# Detailingworld™ Review – ValetPRO Maximum Shine Tyre Gel



## Cookies (Dec 10, 2008)

*Introduction*
Hi guys,
First review in a while, so you'll excuse any rust…… As usual, first and foremost, I'd like to say a bg thank you to the guys and gals at ValetPRO for sending their Maximum Shine Tyre Gel out for a DW review. Their website can be found at https://www.valetpro.global/










ValetPRO is a brand I came across with getting a bit more serious about keeping my car clean, probably around 10 years ago or so. Having a rummage around their website, they were founded in 2005, moved to their first warehouse in Framfield, East Sussex, in 2010, and have continued to grow substantially since then. Have a look at https://www.valetpro.global/Information/About-Us

*The Product*
ValetPRO sent me the 250ml bottle of Maximum Shine Tyre Gel.










The branding is unmistakably ValetPRO. It's simple, distinctive and consistent throughout their range. Maximum Shine Tyre Gel is a fairly thick, translucent/clear liquid, with a chemical scent. I couldn't quite put my finger on what the smell was, very tyre gel scented (funnily enough)but it was not in any way unpleasant. The bottle felt like good quality materials were used, and my only gripe is the absence of a flip top lid for dispensing the product. 
As usual, and as expected, the rear label has detail regarding the product, application instructions, and health and safety data.










The bottle says:-
1.	Ensure tyres are clean and dry before application.
2.	Pour a small amount onto a foam applicator and apply to the surface of each tyre.
3. After 2-3 minutes, consider buffing excess product off tyres. Use the clean side of the applicator to avoid sling.
PRECAUTION: observe common sense precautions when handling chemicals. In case of contact with eyes, rinse immediately with plenty of water. After use, wash hands thoroughly.
KEEPOUT OF REACH OF CHILDREN.








]

*The Manufacturer says:*

From - https://www.valetpro.global/Wheels/Wheel-Protection/1254-/Maximum-Shine-Tyre-Gel

_ Maximum Shine Tyre Gel is an easy to use gel-based formula that provides tyres with a high gloss finish. The product has been rigorously tested to ensure extreme durability through heavy rain to sunshine. For best results, do not use in direct sunlight.
GEL BASED FORMULA FOR EXTREME DURABILITY
PRODUCES A HIGH GLOSS FINISH
EASY TO APPLY AND BUFF
SILICONE BASED FORMULA WITH CITRUS FRAGRANCE
Maximum Shine Tyre Gel is an easy to use gel-based formula that provides tyres with a high gloss finish. The product has been rigorously tested to ensure extreme durability through heavy rain to sunshine. For best results, do not use in direct sunlight.

*Gregs thoughts:*
"We took great care to ensure that this product can be easily applied and buffed without leading to the sling you typically get with this kind of product. We recommend Classic Tyre Dressing for a subtle "like new" finish but this is personally my go-to product to give my tyres that maximum shine!"_

*The Method*

I think all of us have a fair idea how to apply tyre gel, but I made sure to follow the instructions, to give the product the best test possible. So, I had a good read of the bottle and website.
First, I made sure the tyres were nice and clean




























And dried.









Maximum Foam Tyre Gel applied to foam applicator. 









And applied to the tyre.

















So, nothing else for it!!!









Done.









The finished result, after around 20 mins.

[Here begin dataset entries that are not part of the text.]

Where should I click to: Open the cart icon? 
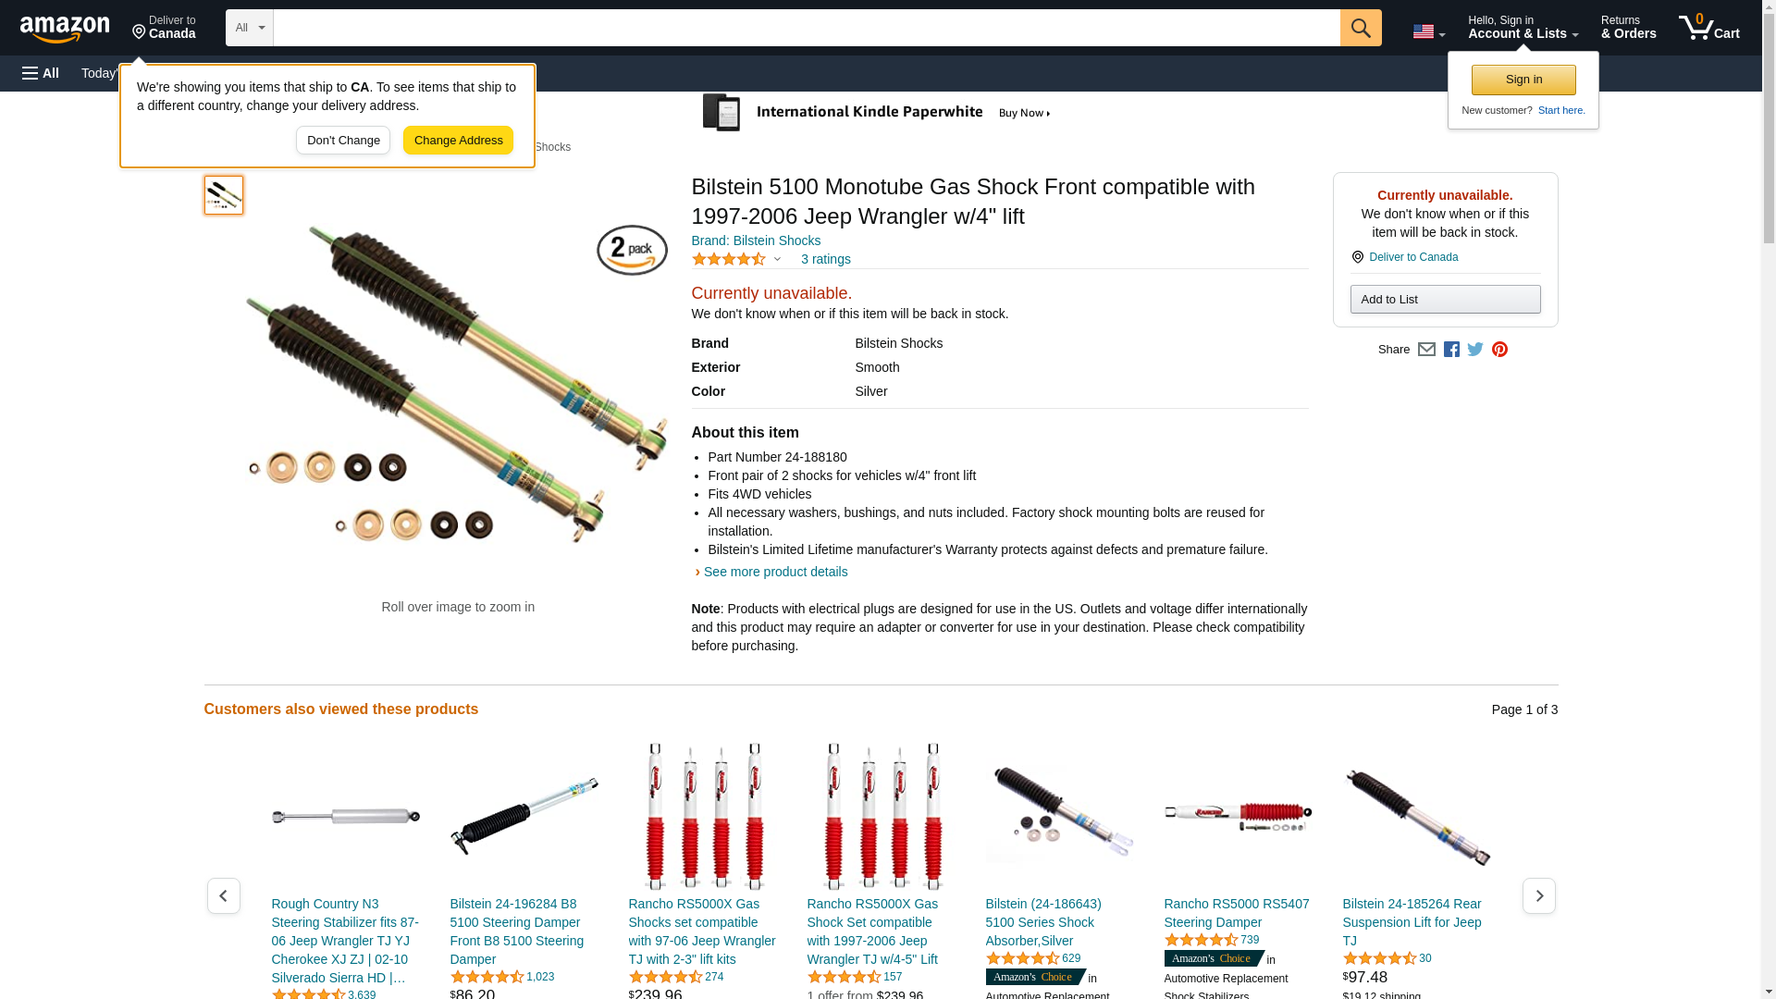click(x=1708, y=28)
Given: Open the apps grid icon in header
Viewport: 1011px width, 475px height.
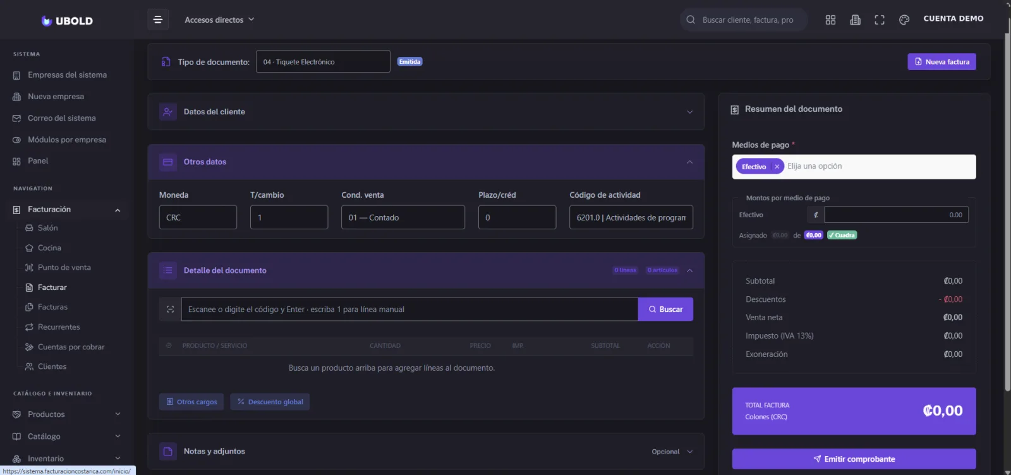Looking at the screenshot, I should pos(830,20).
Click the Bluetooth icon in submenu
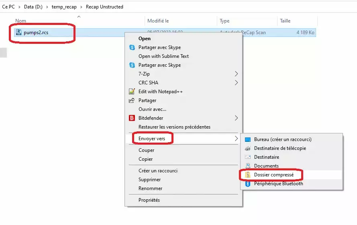This screenshot has width=357, height=225. (247, 184)
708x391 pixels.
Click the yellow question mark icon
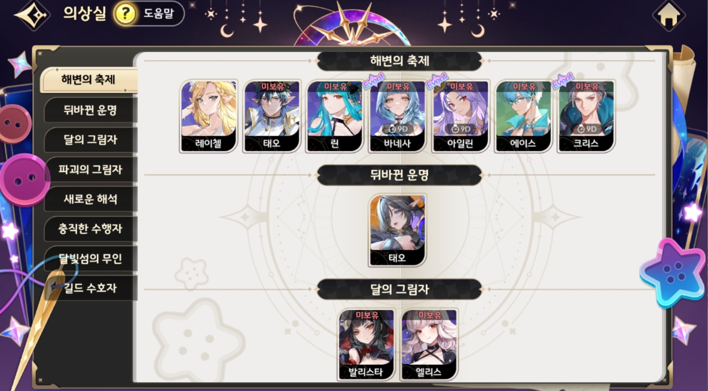click(125, 14)
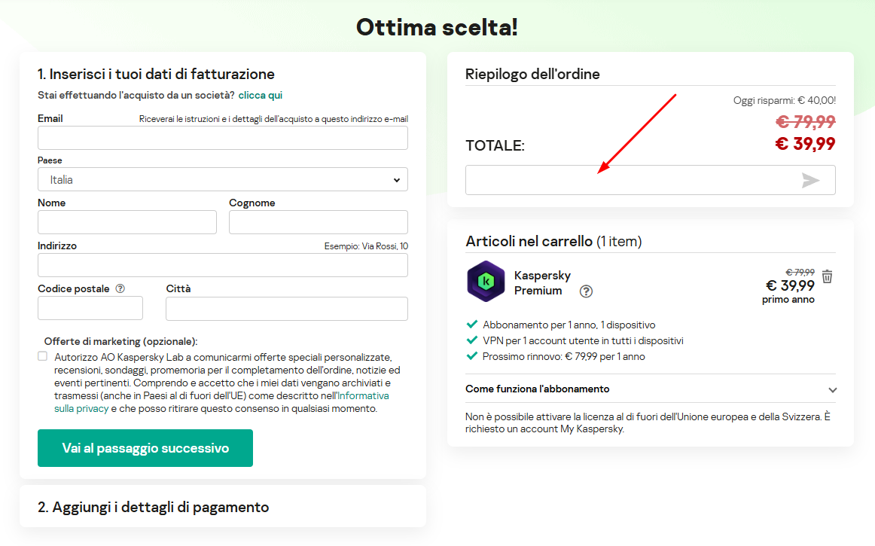The width and height of the screenshot is (875, 546).
Task: Click the trash icon to remove Kaspersky Premium
Action: [828, 276]
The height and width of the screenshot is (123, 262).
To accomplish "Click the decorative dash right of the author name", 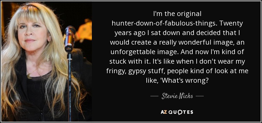I will pyautogui.click(x=200, y=96).
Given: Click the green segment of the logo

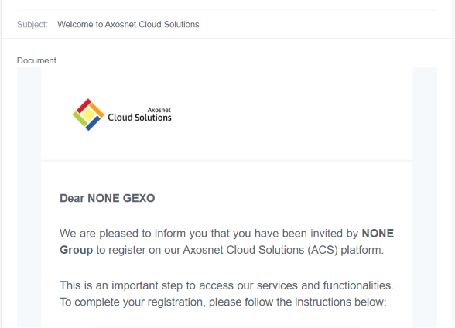Looking at the screenshot, I should (80, 119).
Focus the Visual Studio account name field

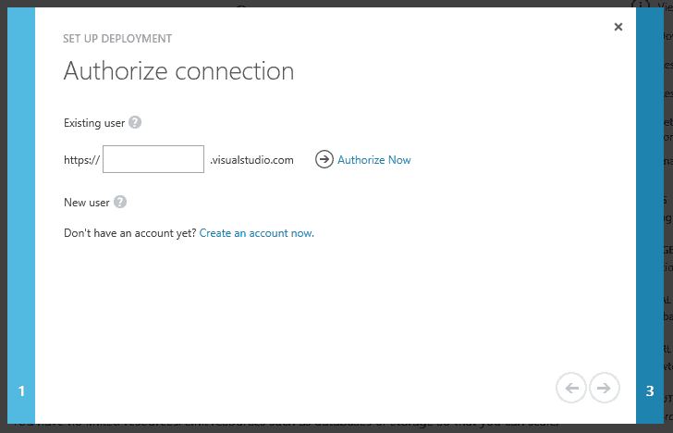(153, 159)
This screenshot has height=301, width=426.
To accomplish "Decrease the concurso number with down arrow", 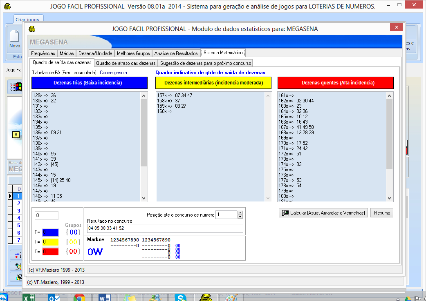I will [x=240, y=217].
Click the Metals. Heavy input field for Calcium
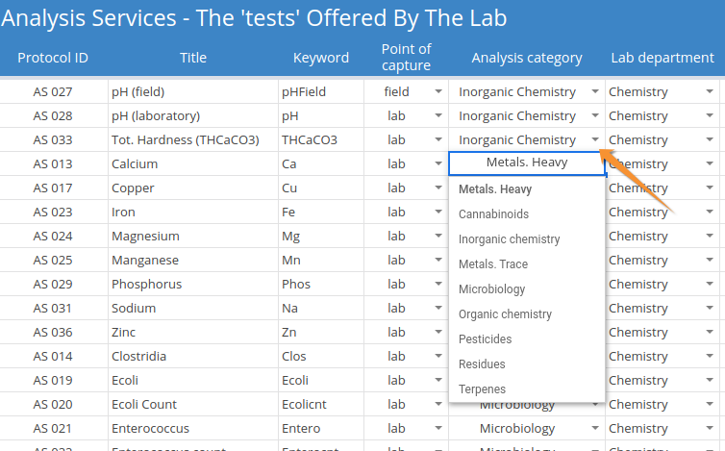This screenshot has height=451, width=725. point(526,163)
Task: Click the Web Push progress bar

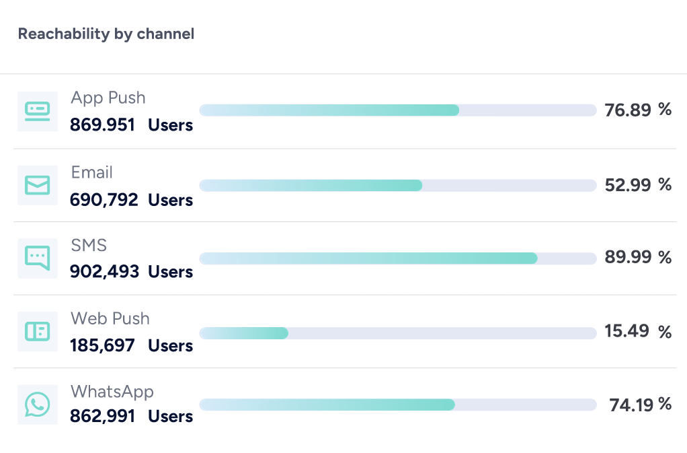Action: (398, 333)
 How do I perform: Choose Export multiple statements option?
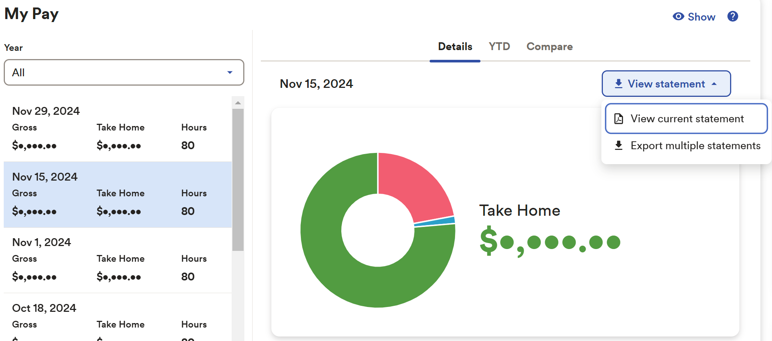click(x=695, y=145)
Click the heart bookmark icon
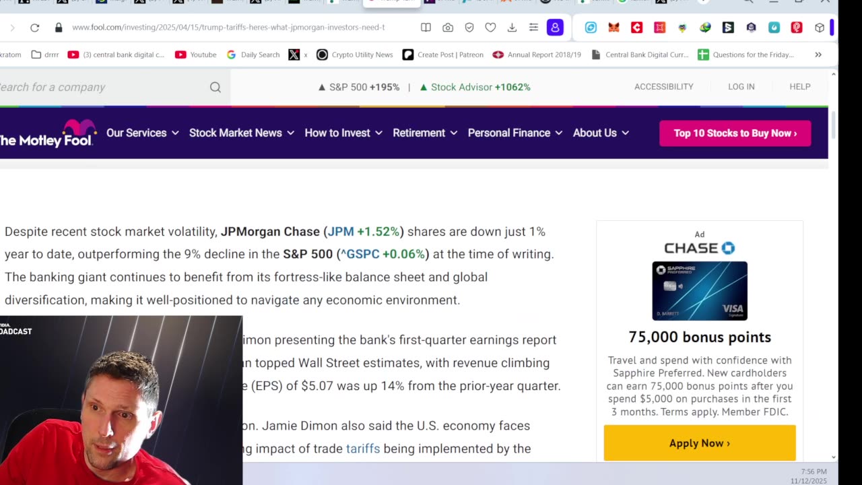 490,28
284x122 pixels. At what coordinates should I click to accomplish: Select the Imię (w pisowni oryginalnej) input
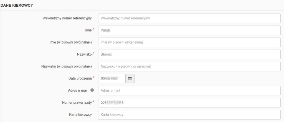(189, 42)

And it wouldn't do un less I tried it on Mrs Cooks' car too. Looks really well.










One thing, I just simply couldn't test durability. Our cars do around 50-60 miles per day, and the following evening, the tyres were brown from the winter salt/crud on the roads. It's easy stuff to apply, so it's no biggy applying after each wash anyway.

*Price*

ValetPRO Maximum Shine Tyre Gel is available to purchase directly from the ValetPRO website at https://www.valetpro.global/Wheels/Wheel-Protection/1254-/Maximum-Shine-Tyre-Gel. It's also widely available at a number of UK retailers in store and on-line.

Maximum Shine Tyre Gel is available in 250ml and 500ml bottles only, and the price is £8 and £12 respectively. The website states "A £5 delivery fee will be added to every order below £30. Orders over £30 will receive free delivery." It's actually £4.99, but what's a penny.

*Would I use it again?*

Simply, YES!! I was genuinely impressed by this stuff. I'm quite fussy with regard to tyre dressing, and this was on a par with the nicest I've used. It gave a lovely new shine to the tyres, not too glossy, just perfect for me. I'll be using this again, definitely.

*Conclusion*

I genuinely liked the look of this on my tyres. Hopefully the pics do it justice
I would happily use it again. 
As always, thanks for taking the time to read.
Cooks

"Detailingworld™ reviewer has followed the Manufacturer's Instructions and accepts no responsibility to any circumstances arising from any member using these products or following this test "


----------